What the task requires:
Copy the following lines word for word, but leave out the pictures.

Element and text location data

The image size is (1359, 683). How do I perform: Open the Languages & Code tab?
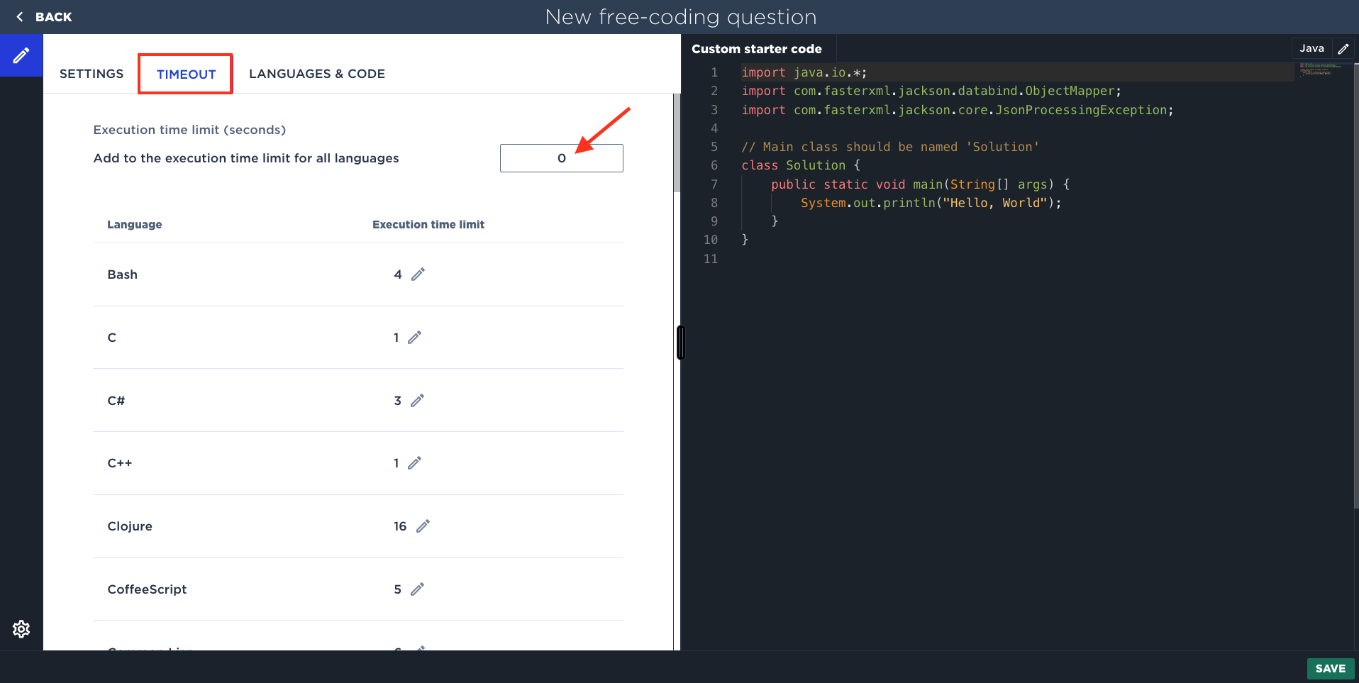pos(316,74)
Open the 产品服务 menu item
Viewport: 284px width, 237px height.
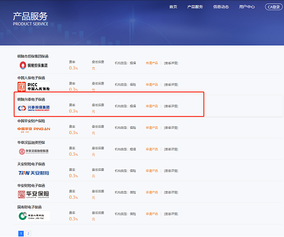(x=195, y=7)
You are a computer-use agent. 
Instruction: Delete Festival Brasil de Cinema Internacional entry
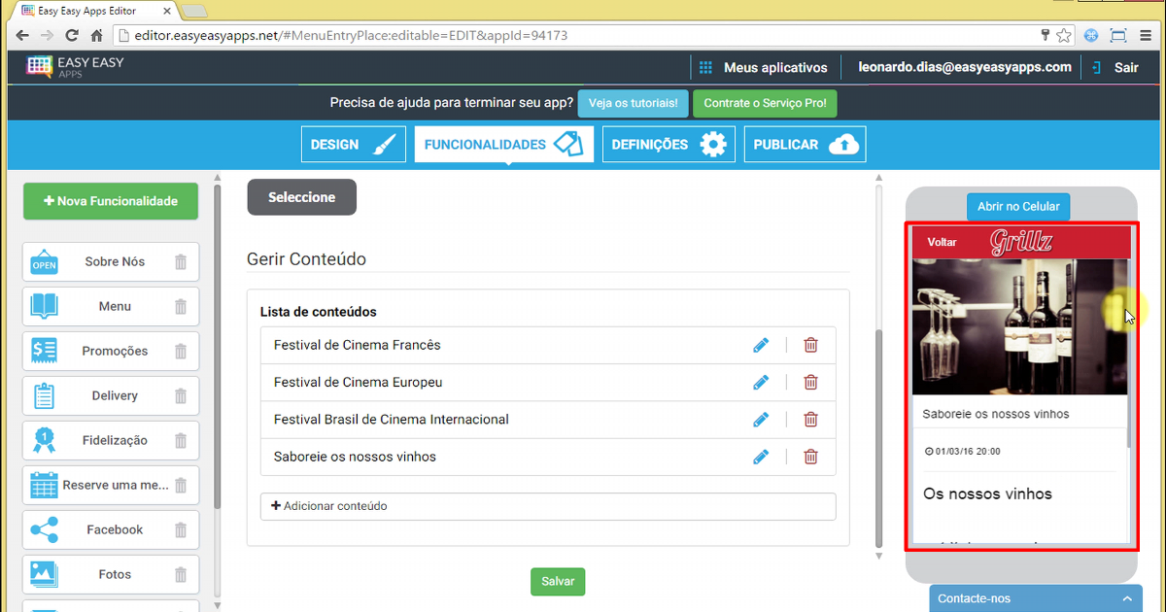click(x=810, y=420)
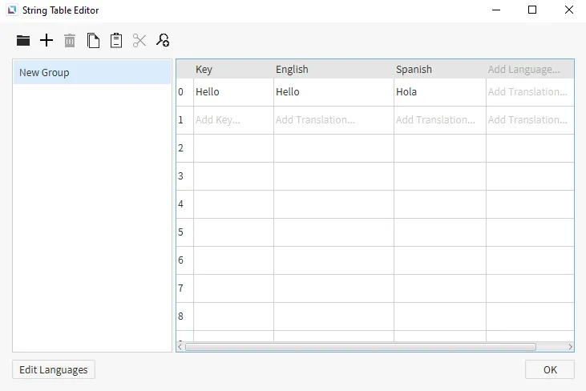Screen dimensions: 586x391
Task: Click the delete trash can icon
Action: point(70,41)
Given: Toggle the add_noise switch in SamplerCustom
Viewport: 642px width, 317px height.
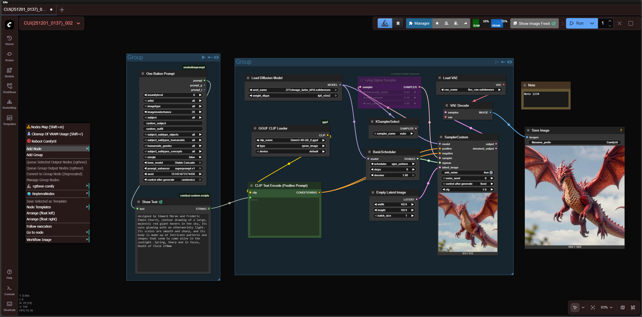Looking at the screenshot, I should (x=491, y=173).
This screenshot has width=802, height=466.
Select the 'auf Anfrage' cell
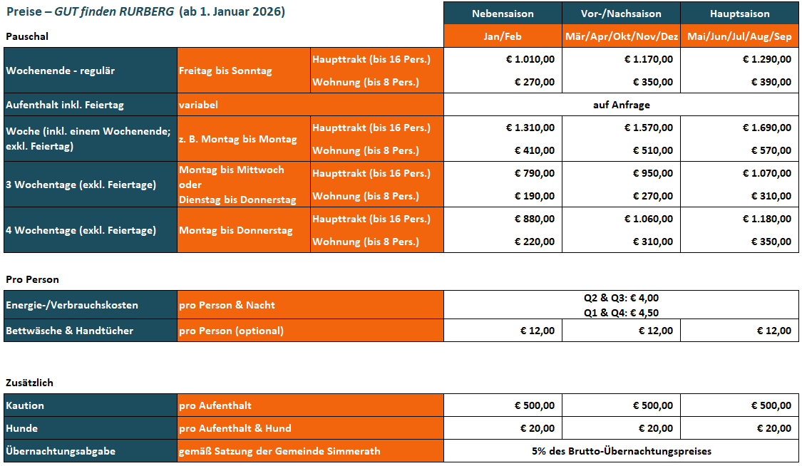621,105
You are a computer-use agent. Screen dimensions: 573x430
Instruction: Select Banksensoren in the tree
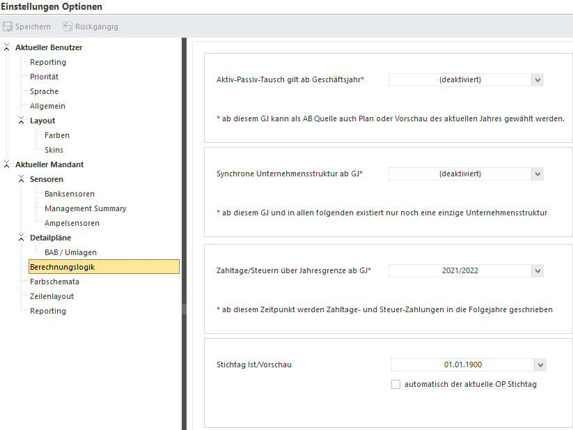click(x=70, y=194)
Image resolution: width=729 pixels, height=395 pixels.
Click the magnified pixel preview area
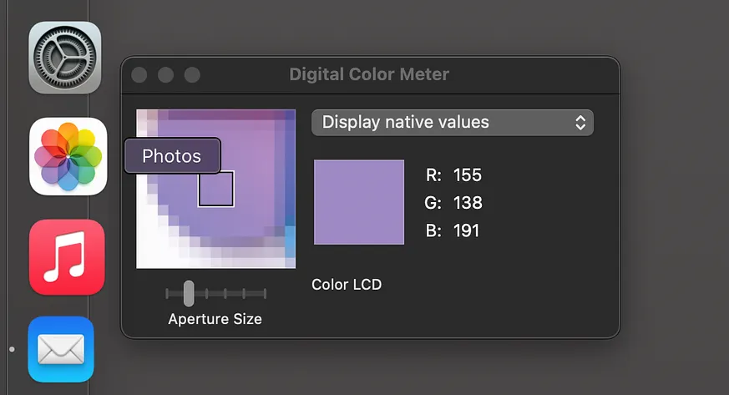215,189
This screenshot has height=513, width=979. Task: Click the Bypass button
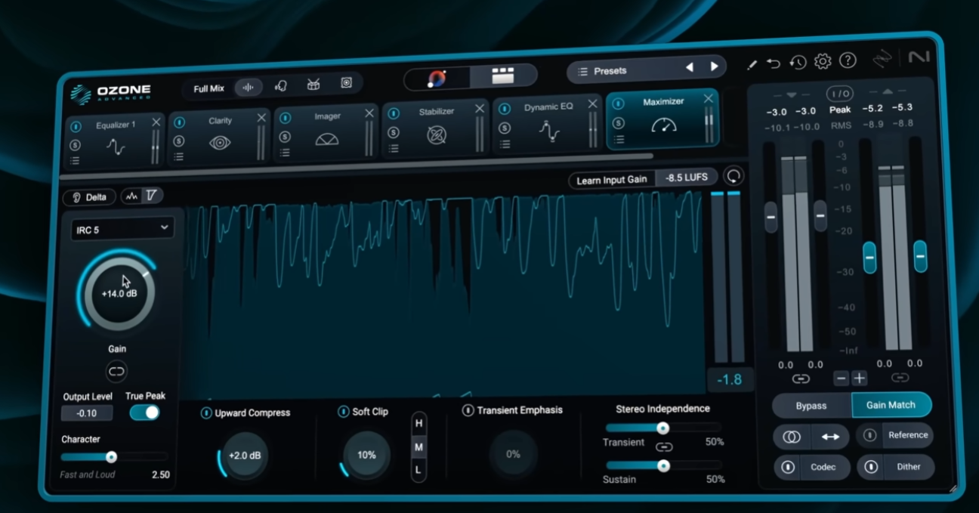tap(811, 406)
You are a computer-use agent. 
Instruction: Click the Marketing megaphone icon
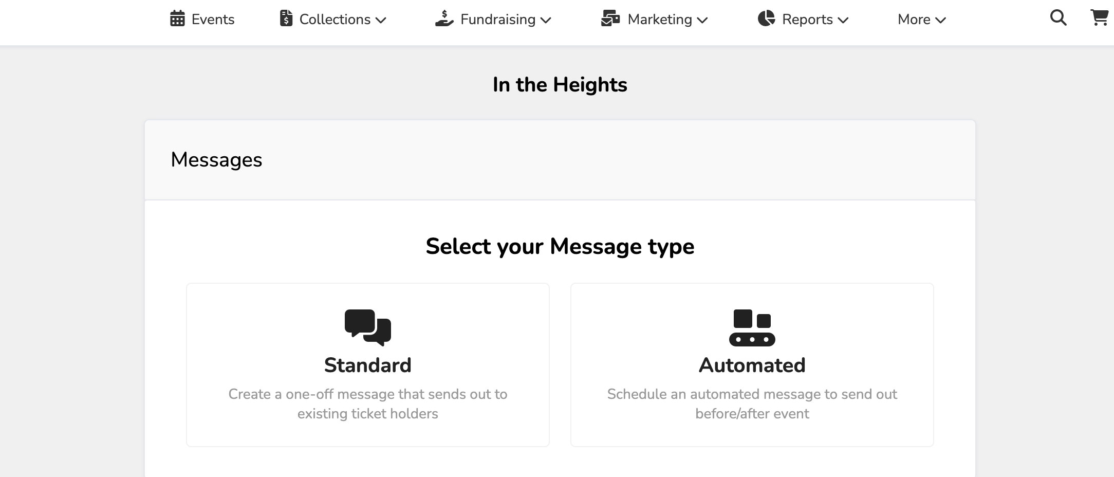[x=611, y=19]
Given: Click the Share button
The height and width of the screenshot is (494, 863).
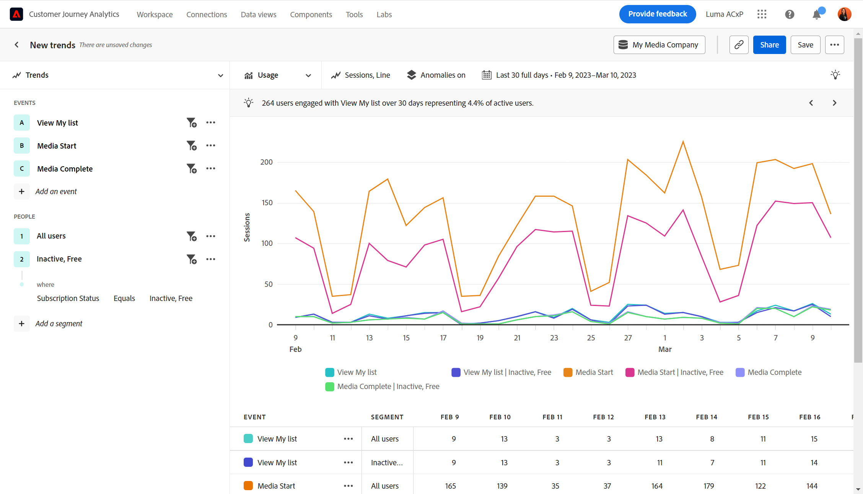Looking at the screenshot, I should point(769,45).
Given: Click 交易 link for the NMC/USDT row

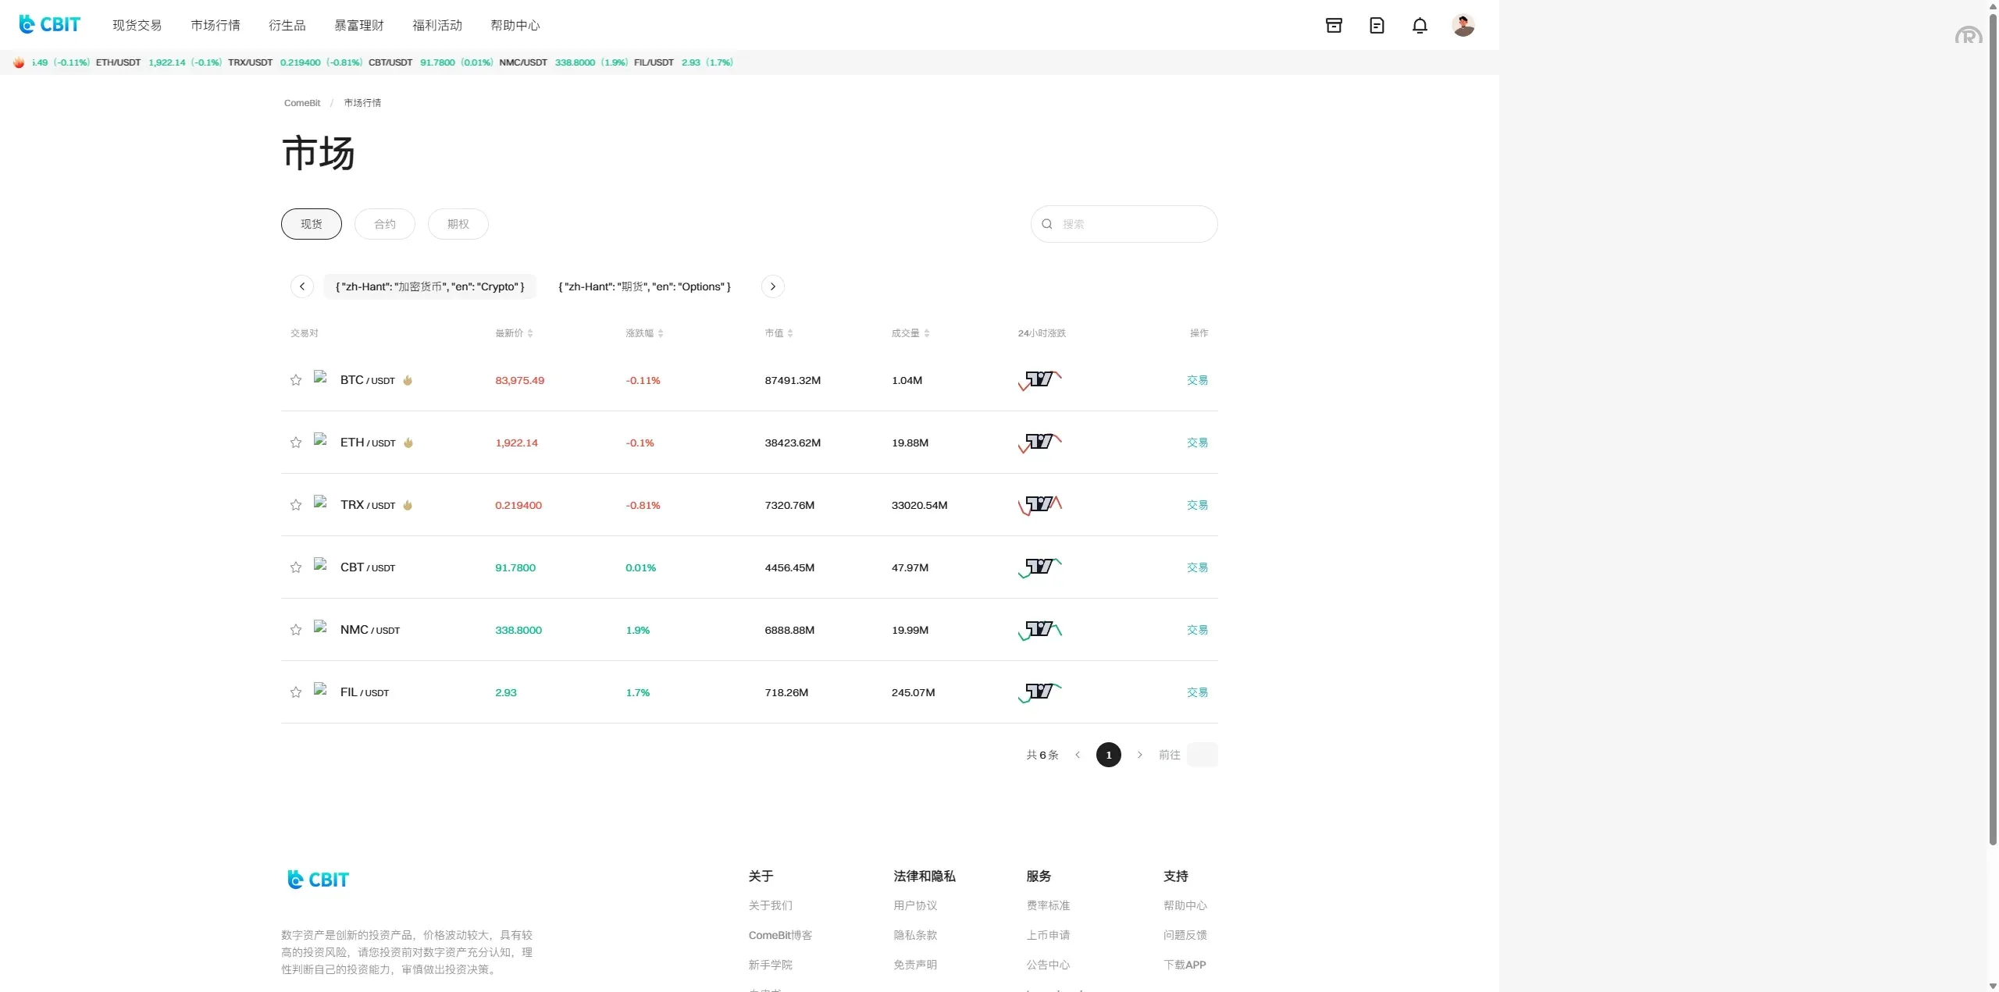Looking at the screenshot, I should pyautogui.click(x=1197, y=630).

Solution to the exercise:
The image size is (1359, 683). How do I perform: Open the Languages & Code tab?
pos(316,74)
Open the 产品服务 menu item
Viewport: 284px width, 237px height.
(x=195, y=7)
You are a computer-use agent. 
Instruction: Delete Festival Brasil de Cinema Internacional entry
click(x=810, y=420)
Screen dimensions: 586x391
Task: Click the delete trash can icon
Action: point(70,41)
Given: Toggle the add_noise switch in SamplerCustom
Viewport: 642px width, 317px height.
Looking at the screenshot, I should (x=491, y=173).
This screenshot has width=802, height=466.
Select the 'auf Anfrage' cell
621,105
You are a computer-use agent. Screen dimensions: 573x430
Instruction: Select Banksensoren in the tree
click(x=70, y=194)
Image resolution: width=729 pixels, height=395 pixels.
Click the magnified pixel preview area
215,189
This screenshot has height=513, width=979. Task: Click the Bypass button
tap(811, 406)
You are a computer-use agent. 
Instruction: Click the Marketing megaphone icon
[x=611, y=19]
Given: Click the Share button
The height and width of the screenshot is (494, 863).
Looking at the screenshot, I should point(769,45).
Given: Click 交易 link for the NMC/USDT row

Looking at the screenshot, I should pyautogui.click(x=1197, y=630).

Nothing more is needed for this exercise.